Dec. 13, 2024,
I had 40 SHOP contracts (strike 60), due to exp on 1/17/25. SHOP price has gone up quite a bit at ~$115/sh. I put in an order to buy back the short calls and sell more calls at a higher strike price, for a credit trade (i.e., generating some income for me). I wanted to raise the strike from $60 to $70, which is still deep in the money (i.e., quite safe). The only qualifiable trade is for call options exp. 1/15/2027, 2 years out. A brief calculation shows this trade would give me >30% annualized return. And this trade is extremely safe, although boring (Nothing for me to do with this for 2 years). I can live with a safe investment of 30% return/yr, so I did it.
The order was executed and brought in extra trading cash, which I can put in to work, making more money for me.
What to trade?

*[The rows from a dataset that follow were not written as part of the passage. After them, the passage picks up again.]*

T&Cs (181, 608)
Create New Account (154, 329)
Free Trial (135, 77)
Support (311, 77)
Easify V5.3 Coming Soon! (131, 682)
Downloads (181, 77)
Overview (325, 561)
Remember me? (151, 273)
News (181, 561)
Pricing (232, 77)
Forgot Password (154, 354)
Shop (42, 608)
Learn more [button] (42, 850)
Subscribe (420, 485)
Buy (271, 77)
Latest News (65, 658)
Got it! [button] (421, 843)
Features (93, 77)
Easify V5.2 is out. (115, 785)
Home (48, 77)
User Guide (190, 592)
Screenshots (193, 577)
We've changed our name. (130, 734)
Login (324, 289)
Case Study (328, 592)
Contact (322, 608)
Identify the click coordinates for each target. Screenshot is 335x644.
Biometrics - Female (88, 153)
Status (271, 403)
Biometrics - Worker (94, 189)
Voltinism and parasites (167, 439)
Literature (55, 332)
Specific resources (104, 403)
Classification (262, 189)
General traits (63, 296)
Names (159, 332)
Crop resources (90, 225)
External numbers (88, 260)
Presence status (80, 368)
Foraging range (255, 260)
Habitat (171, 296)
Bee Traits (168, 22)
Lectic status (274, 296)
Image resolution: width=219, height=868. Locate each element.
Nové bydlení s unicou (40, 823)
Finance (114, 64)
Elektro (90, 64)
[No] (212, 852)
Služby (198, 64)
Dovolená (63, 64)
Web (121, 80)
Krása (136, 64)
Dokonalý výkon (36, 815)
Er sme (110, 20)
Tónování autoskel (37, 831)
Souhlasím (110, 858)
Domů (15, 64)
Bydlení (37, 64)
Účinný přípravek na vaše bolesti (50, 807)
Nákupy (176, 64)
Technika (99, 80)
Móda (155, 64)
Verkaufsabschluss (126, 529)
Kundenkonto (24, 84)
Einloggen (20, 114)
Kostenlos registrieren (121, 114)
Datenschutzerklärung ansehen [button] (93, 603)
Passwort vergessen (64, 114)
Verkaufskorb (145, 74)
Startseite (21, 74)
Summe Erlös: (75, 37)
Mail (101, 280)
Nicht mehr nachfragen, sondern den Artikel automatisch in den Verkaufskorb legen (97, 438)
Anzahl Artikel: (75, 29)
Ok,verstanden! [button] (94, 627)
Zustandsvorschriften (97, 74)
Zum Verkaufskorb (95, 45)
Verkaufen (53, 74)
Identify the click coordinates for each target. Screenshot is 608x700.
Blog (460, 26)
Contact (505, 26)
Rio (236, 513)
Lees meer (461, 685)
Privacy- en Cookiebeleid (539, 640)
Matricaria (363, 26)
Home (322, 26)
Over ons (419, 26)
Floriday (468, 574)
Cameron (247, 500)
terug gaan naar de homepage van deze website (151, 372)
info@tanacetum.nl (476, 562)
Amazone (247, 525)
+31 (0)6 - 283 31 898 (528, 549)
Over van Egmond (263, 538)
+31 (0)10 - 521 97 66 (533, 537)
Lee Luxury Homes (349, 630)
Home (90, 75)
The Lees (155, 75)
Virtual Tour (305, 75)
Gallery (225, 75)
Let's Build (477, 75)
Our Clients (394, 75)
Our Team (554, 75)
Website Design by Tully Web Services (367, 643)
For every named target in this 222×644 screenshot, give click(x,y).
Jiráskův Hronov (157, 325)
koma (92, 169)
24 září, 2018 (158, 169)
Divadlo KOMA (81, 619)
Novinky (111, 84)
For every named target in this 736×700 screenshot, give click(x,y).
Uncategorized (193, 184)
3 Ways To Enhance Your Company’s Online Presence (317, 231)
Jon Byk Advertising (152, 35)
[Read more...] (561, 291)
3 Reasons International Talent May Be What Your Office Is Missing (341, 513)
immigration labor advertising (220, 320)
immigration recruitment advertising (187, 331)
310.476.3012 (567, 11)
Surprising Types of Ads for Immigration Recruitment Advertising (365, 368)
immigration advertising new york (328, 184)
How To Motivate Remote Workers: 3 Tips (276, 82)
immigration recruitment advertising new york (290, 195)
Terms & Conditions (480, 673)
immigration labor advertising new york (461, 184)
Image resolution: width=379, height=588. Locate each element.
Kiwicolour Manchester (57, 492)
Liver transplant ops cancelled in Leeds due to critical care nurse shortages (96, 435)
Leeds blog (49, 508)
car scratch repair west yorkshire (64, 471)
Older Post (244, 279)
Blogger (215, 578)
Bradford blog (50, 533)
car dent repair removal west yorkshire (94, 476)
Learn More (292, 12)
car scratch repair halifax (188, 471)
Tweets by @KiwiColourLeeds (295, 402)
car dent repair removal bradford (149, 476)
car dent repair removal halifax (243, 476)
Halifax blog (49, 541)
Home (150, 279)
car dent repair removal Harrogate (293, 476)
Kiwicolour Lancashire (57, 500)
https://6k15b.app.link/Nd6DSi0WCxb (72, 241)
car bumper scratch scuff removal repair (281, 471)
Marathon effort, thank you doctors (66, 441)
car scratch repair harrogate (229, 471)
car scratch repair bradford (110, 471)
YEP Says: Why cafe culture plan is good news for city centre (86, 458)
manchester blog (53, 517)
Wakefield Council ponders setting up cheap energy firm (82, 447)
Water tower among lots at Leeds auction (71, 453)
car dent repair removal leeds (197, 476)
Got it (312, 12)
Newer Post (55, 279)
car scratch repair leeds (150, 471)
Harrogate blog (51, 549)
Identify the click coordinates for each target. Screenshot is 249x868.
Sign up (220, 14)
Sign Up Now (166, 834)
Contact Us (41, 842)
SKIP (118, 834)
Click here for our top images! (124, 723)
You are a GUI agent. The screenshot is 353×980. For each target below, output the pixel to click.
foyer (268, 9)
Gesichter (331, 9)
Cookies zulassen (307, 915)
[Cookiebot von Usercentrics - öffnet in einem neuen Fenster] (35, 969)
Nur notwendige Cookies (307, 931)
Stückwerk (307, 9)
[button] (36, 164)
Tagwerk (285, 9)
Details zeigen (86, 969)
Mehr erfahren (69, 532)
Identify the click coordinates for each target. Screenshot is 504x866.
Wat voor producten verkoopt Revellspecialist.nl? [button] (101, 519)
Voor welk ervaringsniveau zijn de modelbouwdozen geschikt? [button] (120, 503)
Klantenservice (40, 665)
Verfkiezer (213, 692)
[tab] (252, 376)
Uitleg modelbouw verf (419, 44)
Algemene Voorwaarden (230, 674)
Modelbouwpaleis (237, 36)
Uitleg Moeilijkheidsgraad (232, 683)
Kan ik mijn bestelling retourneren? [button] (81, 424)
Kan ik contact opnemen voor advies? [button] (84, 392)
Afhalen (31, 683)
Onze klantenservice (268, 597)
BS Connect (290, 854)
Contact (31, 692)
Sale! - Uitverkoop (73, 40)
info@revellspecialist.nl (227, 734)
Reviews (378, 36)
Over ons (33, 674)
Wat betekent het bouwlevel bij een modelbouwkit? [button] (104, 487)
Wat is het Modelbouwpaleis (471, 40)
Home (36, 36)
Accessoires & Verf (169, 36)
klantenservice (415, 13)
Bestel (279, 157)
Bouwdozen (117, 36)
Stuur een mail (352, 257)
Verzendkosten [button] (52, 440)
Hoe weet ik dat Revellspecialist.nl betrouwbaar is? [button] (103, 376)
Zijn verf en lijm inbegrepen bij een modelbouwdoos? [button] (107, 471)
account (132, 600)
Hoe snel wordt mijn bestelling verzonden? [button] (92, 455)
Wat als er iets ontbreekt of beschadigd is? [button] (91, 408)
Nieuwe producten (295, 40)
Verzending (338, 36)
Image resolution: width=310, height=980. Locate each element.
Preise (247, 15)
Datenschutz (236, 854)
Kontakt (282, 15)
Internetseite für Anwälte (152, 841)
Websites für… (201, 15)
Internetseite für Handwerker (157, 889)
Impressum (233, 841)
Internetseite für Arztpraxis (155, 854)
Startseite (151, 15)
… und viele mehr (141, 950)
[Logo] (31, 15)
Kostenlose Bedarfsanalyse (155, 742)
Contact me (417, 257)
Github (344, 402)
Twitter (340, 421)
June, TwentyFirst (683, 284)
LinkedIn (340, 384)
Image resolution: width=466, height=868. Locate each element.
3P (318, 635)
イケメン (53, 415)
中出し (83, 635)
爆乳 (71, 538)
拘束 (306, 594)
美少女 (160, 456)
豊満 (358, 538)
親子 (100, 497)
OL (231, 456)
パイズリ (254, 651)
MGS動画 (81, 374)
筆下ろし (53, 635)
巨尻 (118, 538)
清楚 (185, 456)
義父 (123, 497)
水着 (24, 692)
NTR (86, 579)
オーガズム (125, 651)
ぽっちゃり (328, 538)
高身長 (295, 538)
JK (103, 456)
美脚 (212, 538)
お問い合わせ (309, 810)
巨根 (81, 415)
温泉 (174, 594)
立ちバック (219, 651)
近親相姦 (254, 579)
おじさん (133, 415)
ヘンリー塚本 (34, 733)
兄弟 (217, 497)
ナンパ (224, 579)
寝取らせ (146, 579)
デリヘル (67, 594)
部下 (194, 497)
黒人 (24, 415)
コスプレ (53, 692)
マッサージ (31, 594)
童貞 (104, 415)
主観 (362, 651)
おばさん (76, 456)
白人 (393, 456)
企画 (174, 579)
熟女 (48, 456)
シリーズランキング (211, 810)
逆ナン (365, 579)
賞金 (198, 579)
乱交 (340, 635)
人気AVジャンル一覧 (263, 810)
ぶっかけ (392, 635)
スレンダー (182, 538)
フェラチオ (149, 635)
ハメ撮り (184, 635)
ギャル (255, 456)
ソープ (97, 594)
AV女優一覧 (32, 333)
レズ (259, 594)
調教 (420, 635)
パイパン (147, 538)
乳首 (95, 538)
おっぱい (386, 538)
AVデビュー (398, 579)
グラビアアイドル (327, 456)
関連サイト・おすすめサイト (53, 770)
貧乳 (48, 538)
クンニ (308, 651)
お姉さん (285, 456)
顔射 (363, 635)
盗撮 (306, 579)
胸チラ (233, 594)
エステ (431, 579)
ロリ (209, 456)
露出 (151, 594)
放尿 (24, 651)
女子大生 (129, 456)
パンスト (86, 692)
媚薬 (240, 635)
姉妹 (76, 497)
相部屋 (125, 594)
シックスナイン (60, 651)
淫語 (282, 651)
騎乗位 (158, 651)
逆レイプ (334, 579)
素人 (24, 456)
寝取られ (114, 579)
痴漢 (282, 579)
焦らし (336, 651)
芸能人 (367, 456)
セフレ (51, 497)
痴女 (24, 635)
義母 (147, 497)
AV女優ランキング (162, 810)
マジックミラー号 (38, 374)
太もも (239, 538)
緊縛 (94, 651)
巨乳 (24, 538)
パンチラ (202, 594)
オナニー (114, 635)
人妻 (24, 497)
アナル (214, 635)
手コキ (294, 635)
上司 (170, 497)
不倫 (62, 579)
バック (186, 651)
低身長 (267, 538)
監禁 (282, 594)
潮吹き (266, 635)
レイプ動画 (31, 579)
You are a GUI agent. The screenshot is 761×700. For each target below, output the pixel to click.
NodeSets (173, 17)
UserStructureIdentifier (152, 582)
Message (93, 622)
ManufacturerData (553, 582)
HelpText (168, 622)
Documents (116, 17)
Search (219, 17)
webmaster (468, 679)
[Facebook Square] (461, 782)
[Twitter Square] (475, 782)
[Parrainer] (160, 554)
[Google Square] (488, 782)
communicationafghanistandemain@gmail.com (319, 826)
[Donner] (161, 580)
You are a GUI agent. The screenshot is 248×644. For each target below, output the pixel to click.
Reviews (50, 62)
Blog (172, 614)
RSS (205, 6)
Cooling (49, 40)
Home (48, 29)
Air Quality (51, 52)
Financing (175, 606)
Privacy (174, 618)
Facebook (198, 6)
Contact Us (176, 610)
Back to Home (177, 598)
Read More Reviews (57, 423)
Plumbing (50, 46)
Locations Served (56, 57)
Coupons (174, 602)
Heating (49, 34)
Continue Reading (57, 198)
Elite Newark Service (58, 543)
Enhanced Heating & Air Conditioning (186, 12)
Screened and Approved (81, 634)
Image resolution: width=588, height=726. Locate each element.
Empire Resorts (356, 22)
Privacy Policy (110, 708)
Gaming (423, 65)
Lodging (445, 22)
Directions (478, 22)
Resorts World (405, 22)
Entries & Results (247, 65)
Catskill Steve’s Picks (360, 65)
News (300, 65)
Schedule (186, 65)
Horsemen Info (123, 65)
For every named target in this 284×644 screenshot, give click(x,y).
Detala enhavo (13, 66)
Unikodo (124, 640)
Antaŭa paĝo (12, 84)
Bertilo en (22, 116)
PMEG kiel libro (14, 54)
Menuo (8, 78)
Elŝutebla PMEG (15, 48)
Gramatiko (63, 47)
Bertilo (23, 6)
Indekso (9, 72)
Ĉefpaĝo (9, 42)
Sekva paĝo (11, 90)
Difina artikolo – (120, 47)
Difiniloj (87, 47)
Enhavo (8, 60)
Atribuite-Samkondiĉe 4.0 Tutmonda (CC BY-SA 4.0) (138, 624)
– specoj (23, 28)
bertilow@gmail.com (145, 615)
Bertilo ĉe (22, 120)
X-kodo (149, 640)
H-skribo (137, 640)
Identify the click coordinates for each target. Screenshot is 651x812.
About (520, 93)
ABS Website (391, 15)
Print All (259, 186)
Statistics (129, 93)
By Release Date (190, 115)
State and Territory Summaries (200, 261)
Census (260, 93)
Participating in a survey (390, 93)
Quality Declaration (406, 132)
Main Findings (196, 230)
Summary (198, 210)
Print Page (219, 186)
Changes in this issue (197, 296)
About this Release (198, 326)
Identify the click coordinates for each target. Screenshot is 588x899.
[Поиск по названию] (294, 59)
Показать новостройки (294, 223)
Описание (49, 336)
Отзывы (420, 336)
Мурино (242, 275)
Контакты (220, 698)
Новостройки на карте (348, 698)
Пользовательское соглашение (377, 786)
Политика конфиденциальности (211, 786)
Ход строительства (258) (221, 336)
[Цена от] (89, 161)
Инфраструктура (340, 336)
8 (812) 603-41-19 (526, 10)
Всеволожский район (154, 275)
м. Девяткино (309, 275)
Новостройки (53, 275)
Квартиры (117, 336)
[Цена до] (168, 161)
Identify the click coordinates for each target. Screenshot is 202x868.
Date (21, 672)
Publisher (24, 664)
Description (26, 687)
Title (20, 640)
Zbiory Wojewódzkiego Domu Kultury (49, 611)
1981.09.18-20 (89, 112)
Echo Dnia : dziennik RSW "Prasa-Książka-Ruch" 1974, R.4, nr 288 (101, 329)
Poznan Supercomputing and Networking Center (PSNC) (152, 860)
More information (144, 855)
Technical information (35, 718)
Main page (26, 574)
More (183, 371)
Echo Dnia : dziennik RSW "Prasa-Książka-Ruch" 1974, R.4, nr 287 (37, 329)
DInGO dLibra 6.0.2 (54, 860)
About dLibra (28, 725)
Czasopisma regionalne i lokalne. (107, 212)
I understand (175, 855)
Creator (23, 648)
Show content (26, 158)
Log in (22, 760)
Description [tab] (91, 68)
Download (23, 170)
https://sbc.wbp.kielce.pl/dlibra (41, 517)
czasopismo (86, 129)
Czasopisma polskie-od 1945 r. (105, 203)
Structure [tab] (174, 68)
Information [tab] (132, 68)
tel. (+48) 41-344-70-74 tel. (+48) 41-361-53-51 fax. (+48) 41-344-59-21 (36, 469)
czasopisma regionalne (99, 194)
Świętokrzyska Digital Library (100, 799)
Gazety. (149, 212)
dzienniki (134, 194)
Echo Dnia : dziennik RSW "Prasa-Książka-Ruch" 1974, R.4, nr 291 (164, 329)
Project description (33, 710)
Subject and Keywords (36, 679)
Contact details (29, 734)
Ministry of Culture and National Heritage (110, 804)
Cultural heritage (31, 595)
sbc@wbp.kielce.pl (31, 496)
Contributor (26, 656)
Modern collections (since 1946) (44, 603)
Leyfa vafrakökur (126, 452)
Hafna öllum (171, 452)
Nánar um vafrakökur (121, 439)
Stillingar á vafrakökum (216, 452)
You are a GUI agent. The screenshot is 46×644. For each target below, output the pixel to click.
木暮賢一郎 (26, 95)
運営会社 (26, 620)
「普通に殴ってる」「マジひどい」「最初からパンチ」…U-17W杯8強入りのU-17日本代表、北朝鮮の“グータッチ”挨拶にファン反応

Out of the stocks I own (table below), I chose TSLA and PTON, simply because they give me better annualized returns.
1. TSLA: It is a simple math problem. With the extra trading powder, I bought 200 shares of TSLA and sold 2 contracts of TSLA $450 strike, exp 1/17/25 calls. Net price was $415.58/sh. In 32 days, if TSLA stays above $450, this trade will give me 450 – 413.58 = $7,284, minus some transaction fees and some margin interest.
2. PTON. Similarly, I bought 5000 shares of PTON and sold 50 contracts of $10, exp. 1/17/25. The net cost was $9.1/sh. This trade could bring me $0.9 x 5000 = $4,500/32 days.